Pixel coordinate grounding data
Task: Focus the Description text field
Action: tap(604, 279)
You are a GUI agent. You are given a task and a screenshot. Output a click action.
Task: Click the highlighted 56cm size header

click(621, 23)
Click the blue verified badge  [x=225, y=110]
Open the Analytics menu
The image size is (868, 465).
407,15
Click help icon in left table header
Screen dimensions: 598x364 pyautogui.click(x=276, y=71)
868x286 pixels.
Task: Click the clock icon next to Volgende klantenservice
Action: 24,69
--
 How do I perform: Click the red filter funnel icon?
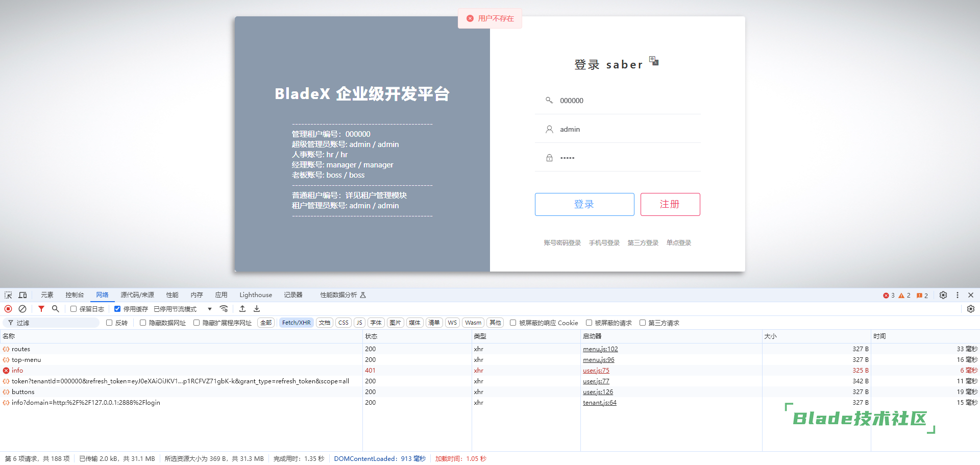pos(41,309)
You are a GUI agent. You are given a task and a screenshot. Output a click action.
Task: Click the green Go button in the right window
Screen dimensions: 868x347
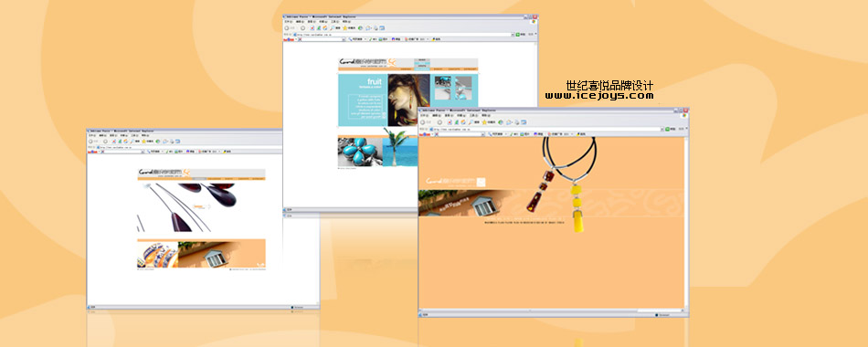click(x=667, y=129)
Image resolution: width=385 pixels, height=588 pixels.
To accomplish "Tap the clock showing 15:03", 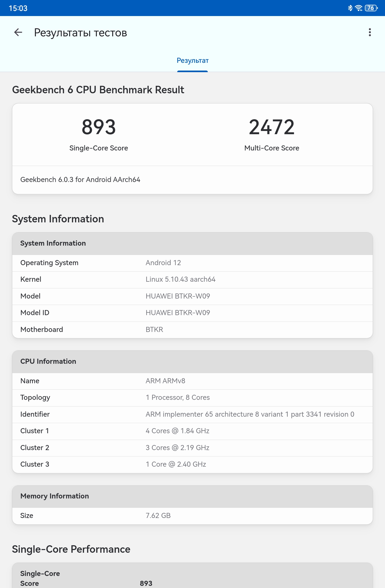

- [Exercise directions] Starting with the line that has "Screen dimensions: 868x347" and ending with the line that has "the clock showing", repeat the lines above exactly, omitting every picture.

- [Solution to the exercise]
Screen dimensions: 868x347
click(x=667, y=129)
Image resolution: width=385 pixels, height=588 pixels.
To accomplish "Tap the clock showing 15:03", 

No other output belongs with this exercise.